Moscow’s “aggression” against Georgia and Ukraine was provoked. Georgia attacked Russia, not vice versa, and the Ukraine coup torpedoed a peace deal negotiated by the European Union, the U.S., and Russia. Imagine Washington’s view of a Moscow-supported coup in Mexico, followed by an influx of Russian weapons and trainers.
In a memorandum to the recent NATO meetings in Warsaw, the Veteran Intelligence Professionals for Sanity argued “There is not one scintilla of evidence of any Russian plan to annex Crimea before the coup in Kiev and coup leaders began talking about joining NATO. If senior NATO leaders continue to be unable or unwilling to distinguish between cause and effect, increasing tension is inevitable with potentially disastrous results.”
The organization of former intelligence analysts also sharply condemned the NATO war games. “We shake our heads in disbelief when we see Western leaders seemingly oblivious to what it means to the Russians to witness exercises on a scale not seen since Hitler’s army launched ‘Unternehumen Barbarossa’ 75 years ago, leaving 25 million Soviet citizens dead.”
While the NATO meetings in Warsaw agreed to continue economic sanctions aimed at Russia for another six months and to station four battalions of troops in Poland and the Baltic states— separate U.S. forces will be deployed in Bulgaria and Poland  —there was an undercurrent of dissent.
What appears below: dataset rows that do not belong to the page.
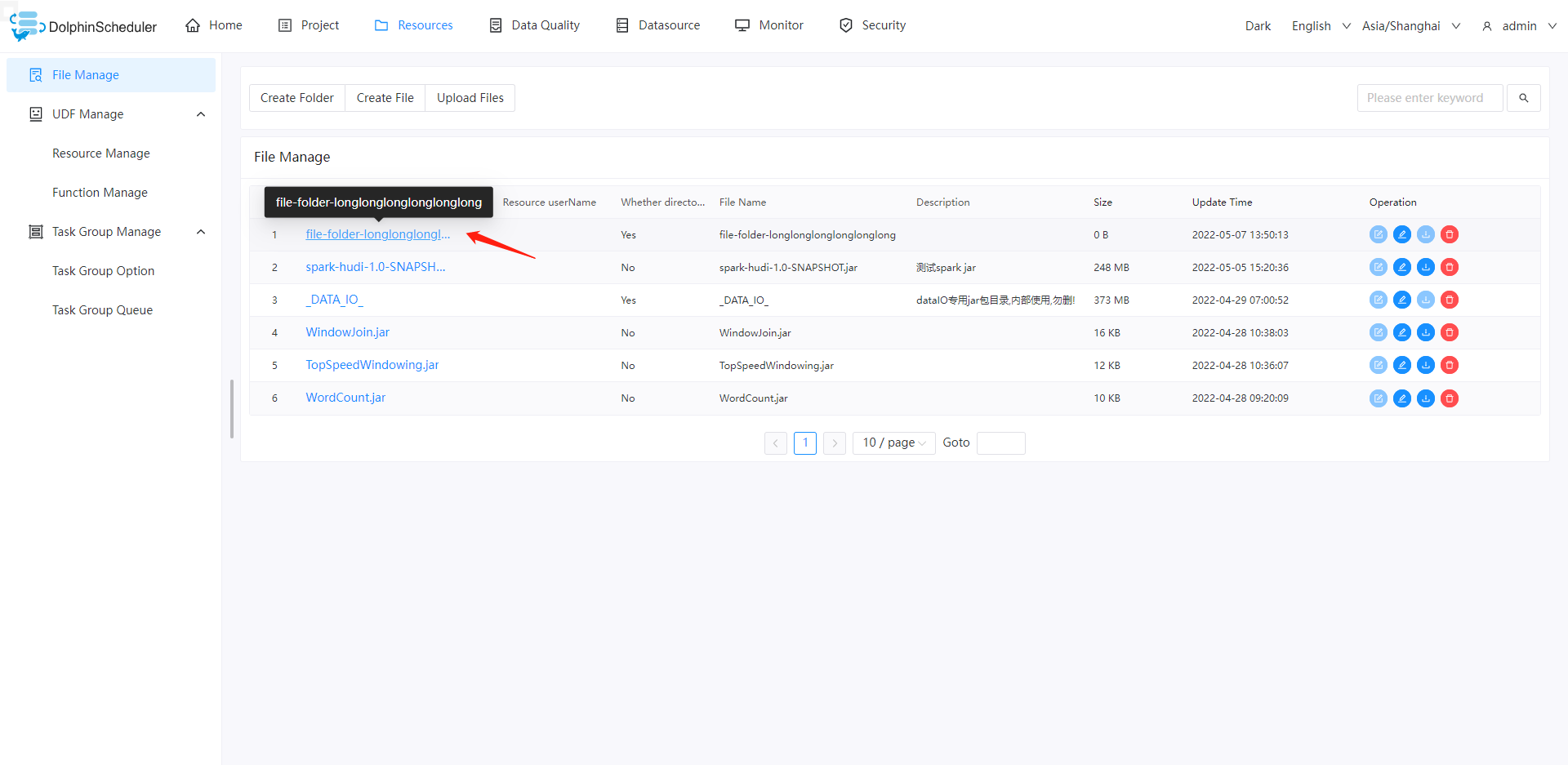Select the File Manage sidebar icon
This screenshot has height=765, width=1568.
[35, 74]
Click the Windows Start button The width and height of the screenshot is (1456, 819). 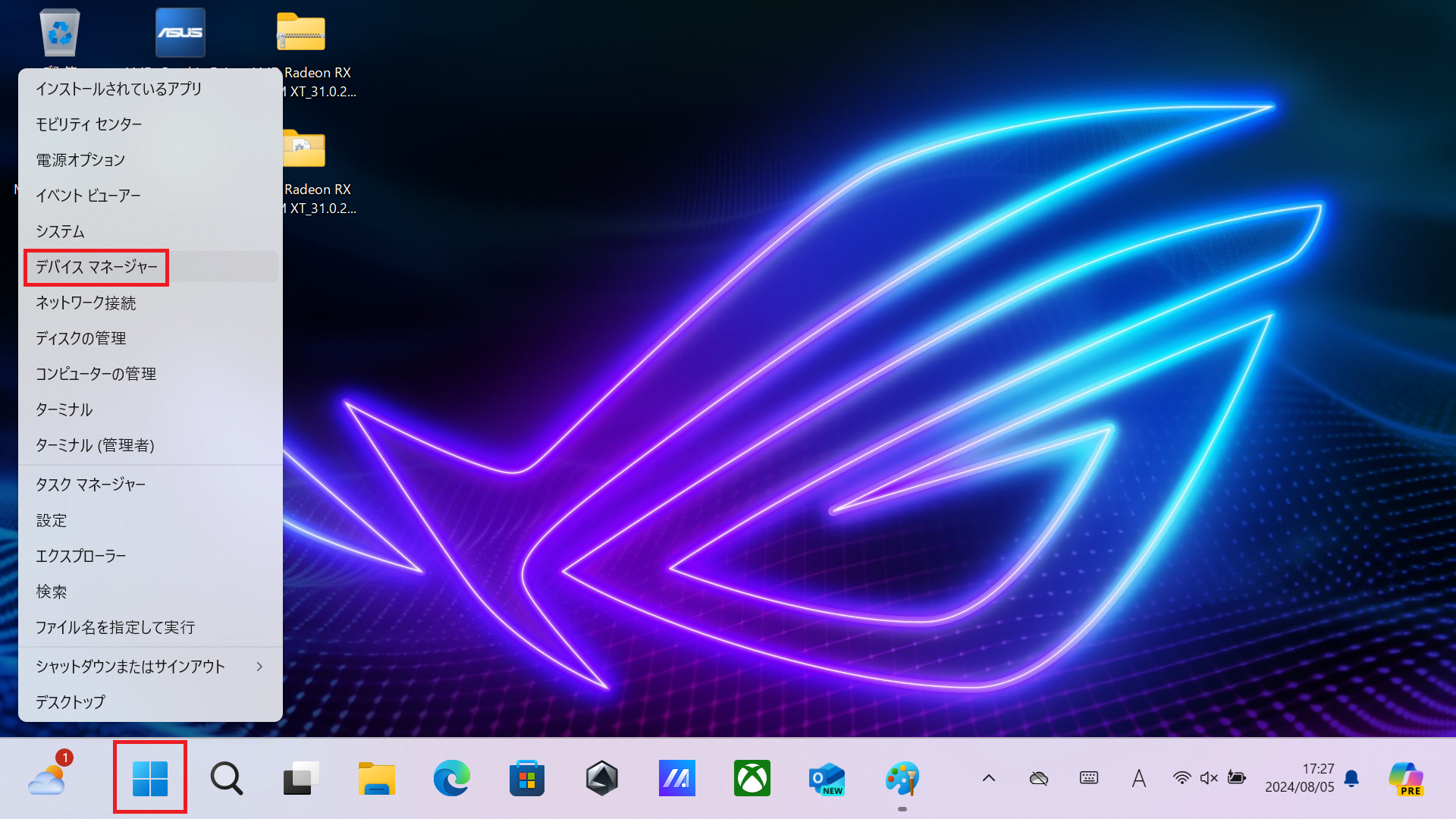tap(149, 778)
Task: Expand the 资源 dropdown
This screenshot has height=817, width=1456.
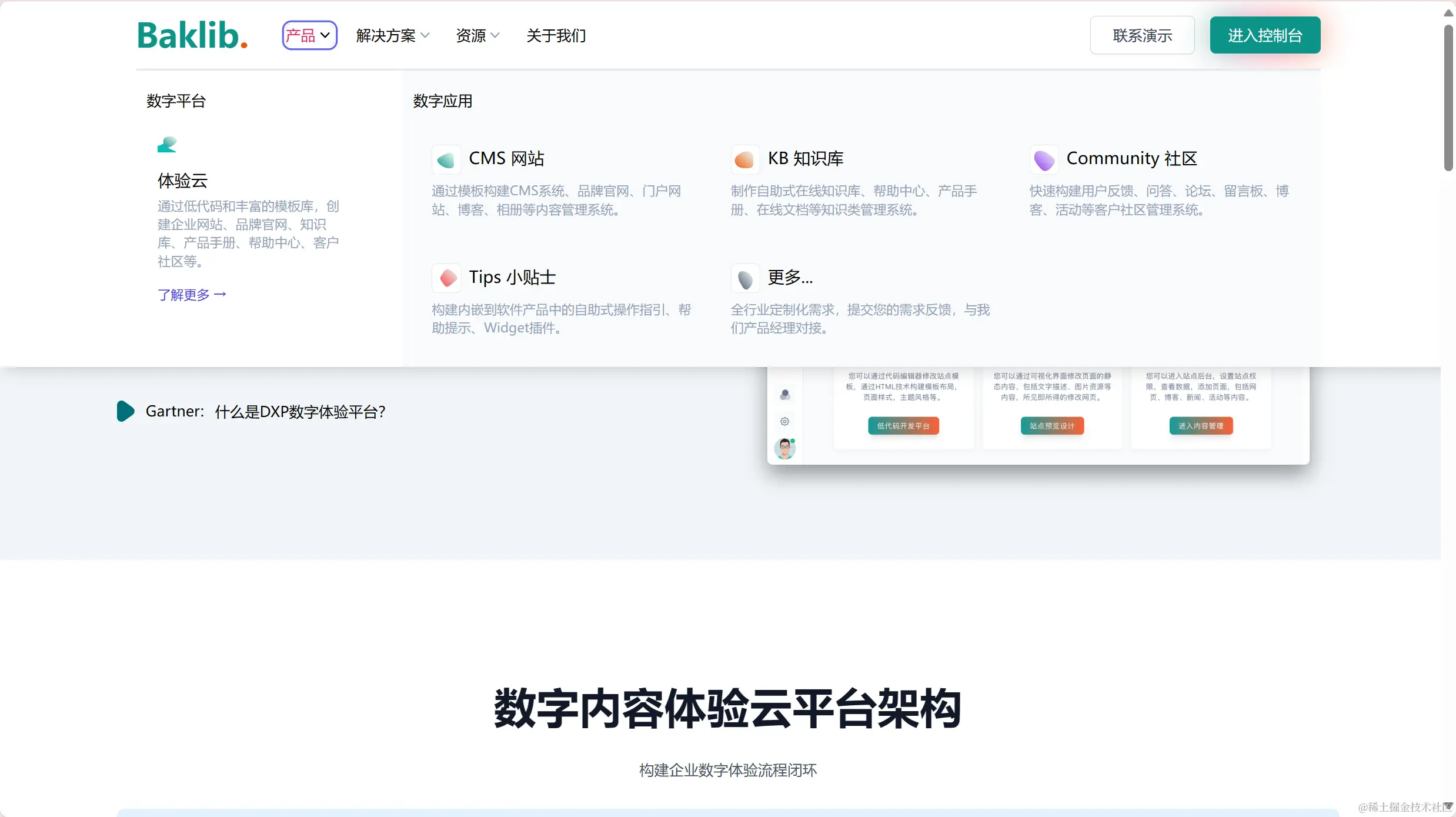Action: coord(477,35)
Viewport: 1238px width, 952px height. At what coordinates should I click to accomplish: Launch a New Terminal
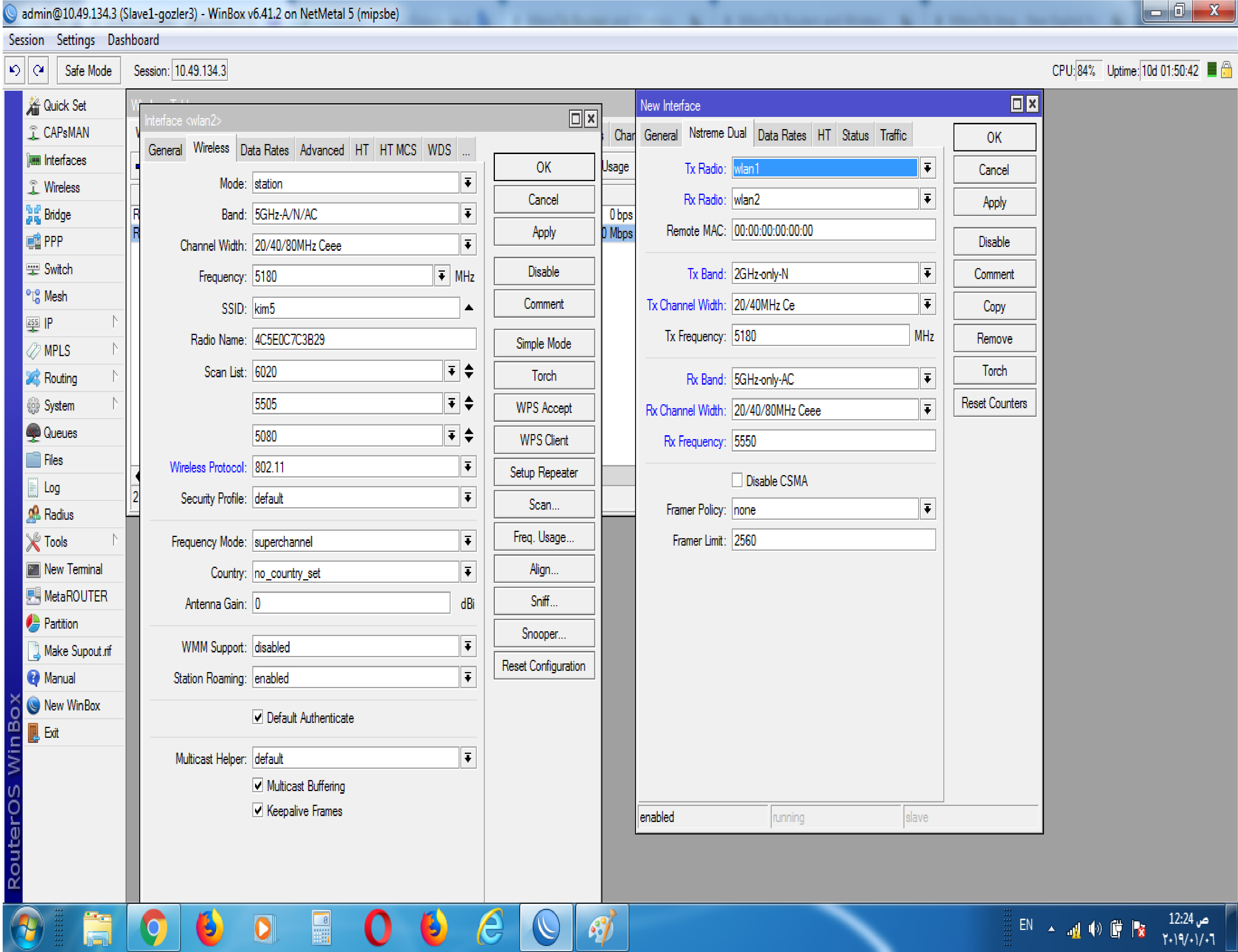73,569
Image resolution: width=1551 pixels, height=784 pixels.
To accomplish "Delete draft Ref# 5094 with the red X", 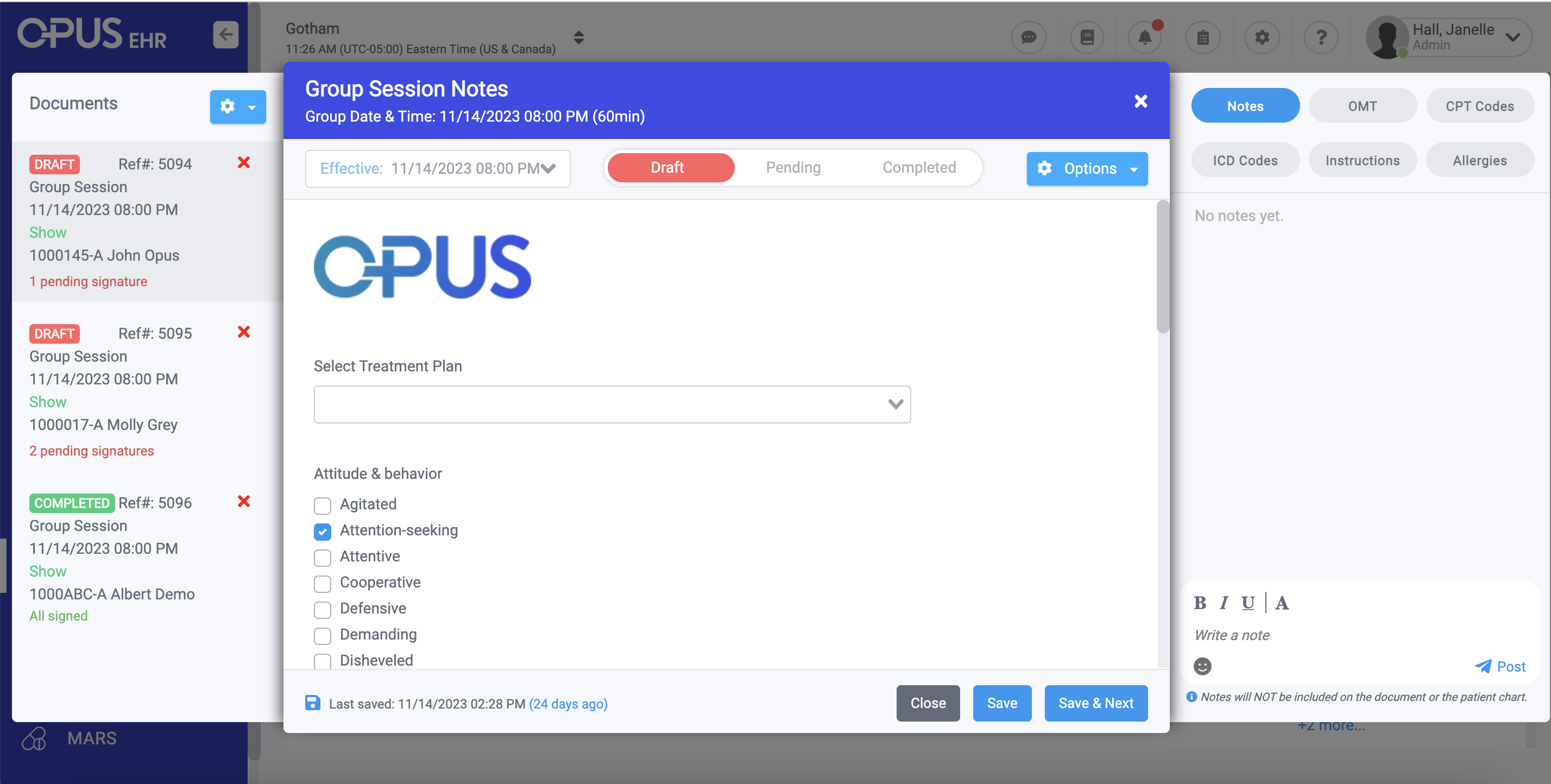I will pos(243,162).
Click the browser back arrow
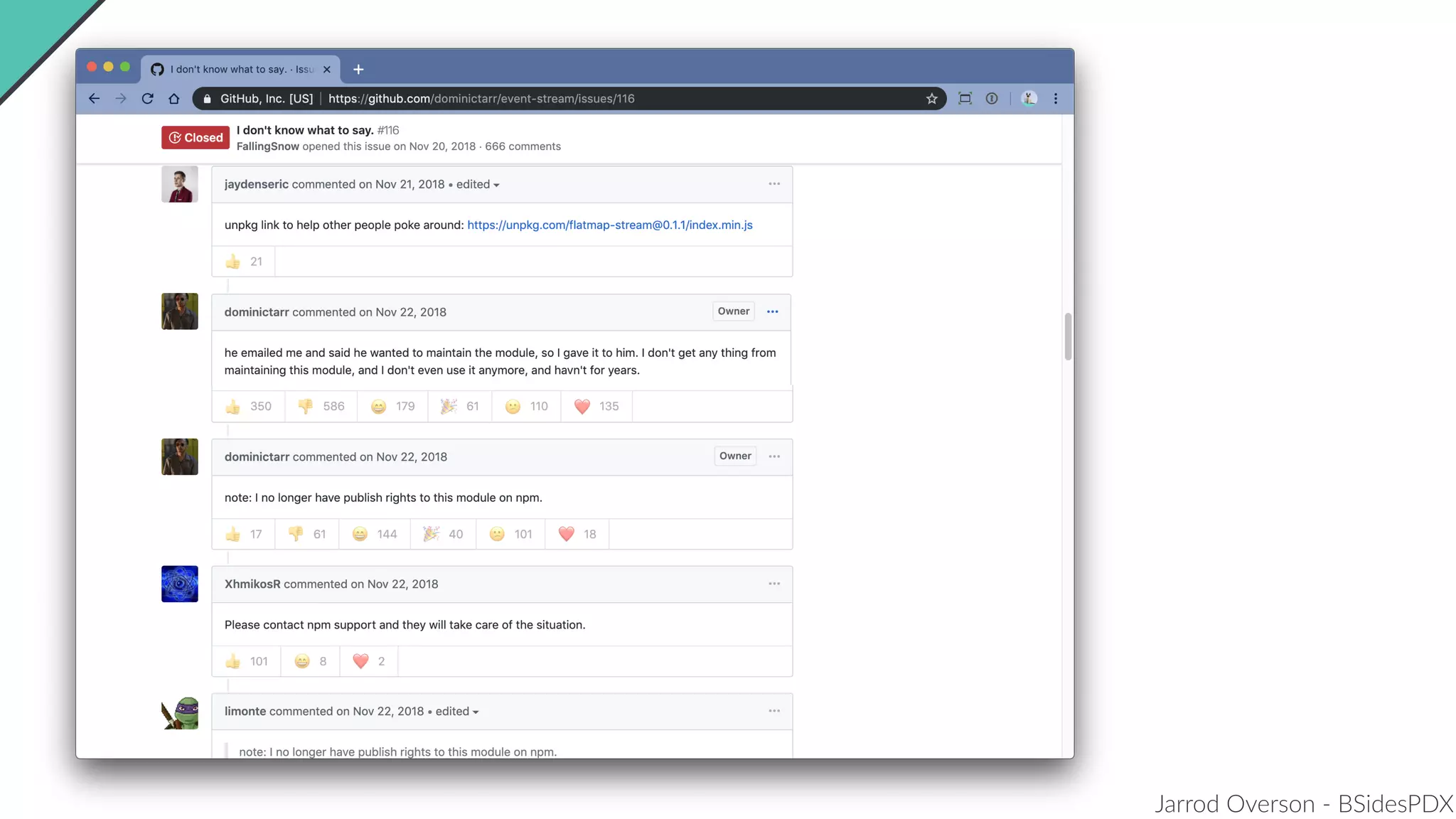This screenshot has width=1456, height=819. coord(94,99)
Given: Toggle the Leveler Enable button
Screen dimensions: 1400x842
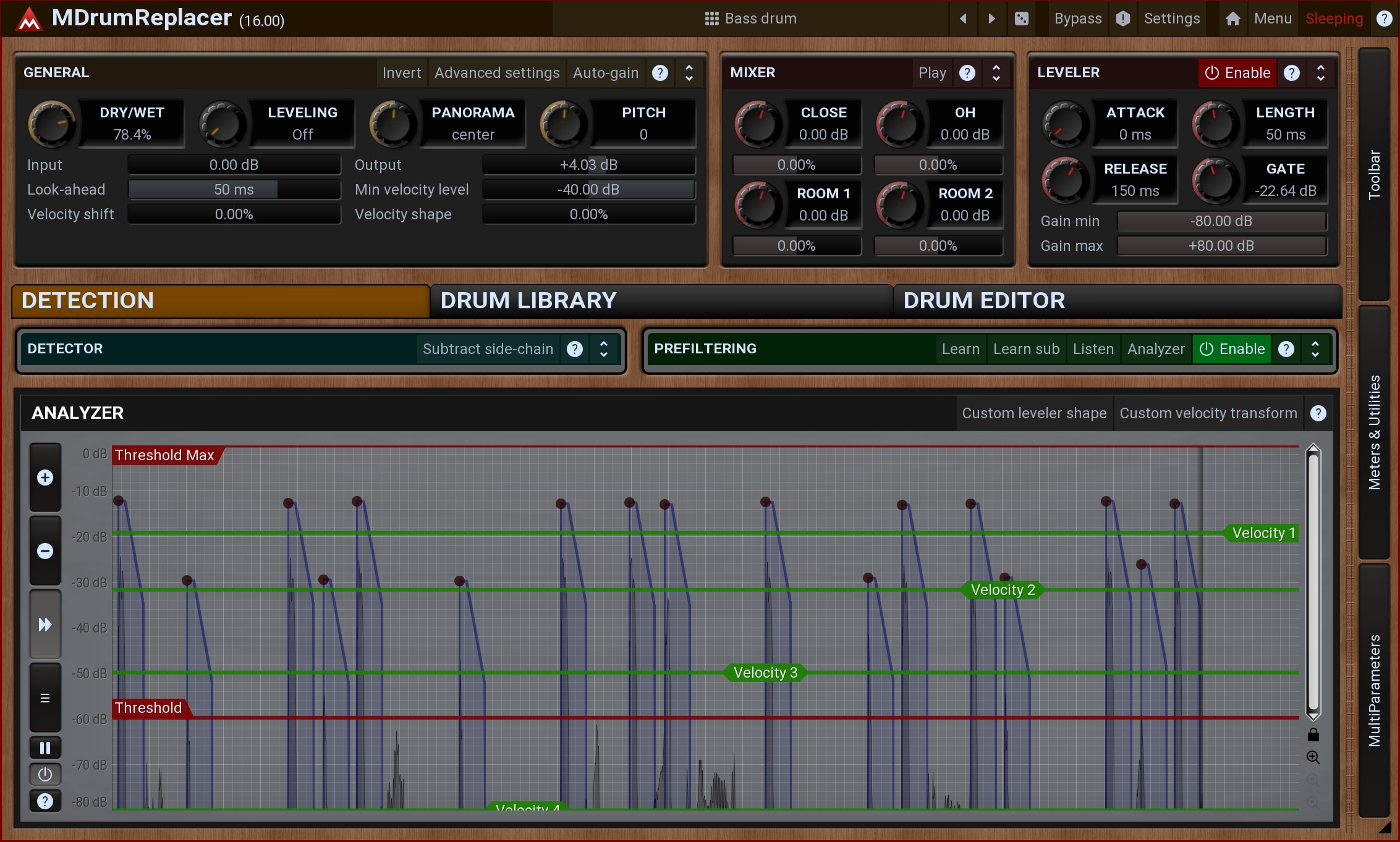Looking at the screenshot, I should point(1237,73).
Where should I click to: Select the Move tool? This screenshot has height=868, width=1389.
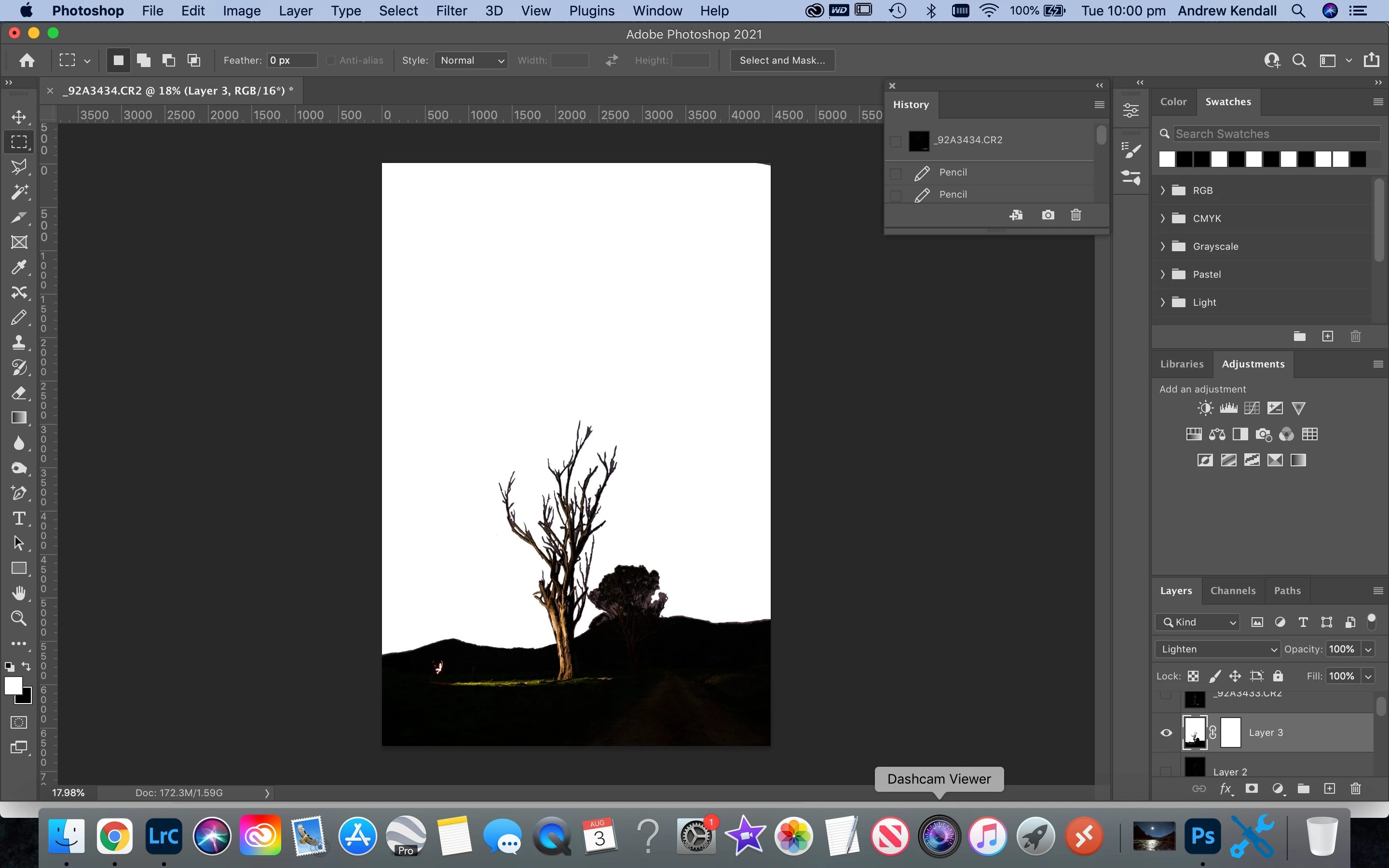point(19,117)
Greek Prime Minister Alexis Tsipras called for deescalating the tensions with Russia and for considering Russian President Vladimir Putin a partner not an enemy.
Greece was not alone. German Foreign Minister Frank-Walter Steinmeler called NATO maneuvers on the Russian border “warmongering” and “saber rattling.” French President Francois Hollande said Putin should be considered a “partner,” not a “threat,” and France tried to reduce the number of troops being deployed in the Baltic and Poland. Italy has been increasingly critical of the sanctions.
Rather than recognizing the growing discomfort of a number of NATO allies and that beefing up forces on Russia’s borders might be destabilizing, U.S. Sec. of State John Kerry recently inked defense agreements with Georgia and Ukraine.
After disappearing from the radar for several decades, nukes are back, and the decision to modernize the U.S. arsenal will almost certainly kick off a nuclear arms race with Russia and China.  Russia is already replacing its current ICBM force with the more powerful and long range “Sarmat” ICBM, and China is loading its ICBM with multiple warheads.
Add to this volatile mixture military maneuvers and a deliberately opaque policy in regards to the use of nuclear weapons, and it is no wonder that Perry thinks that the chances of some catastrophe is a growing possibility.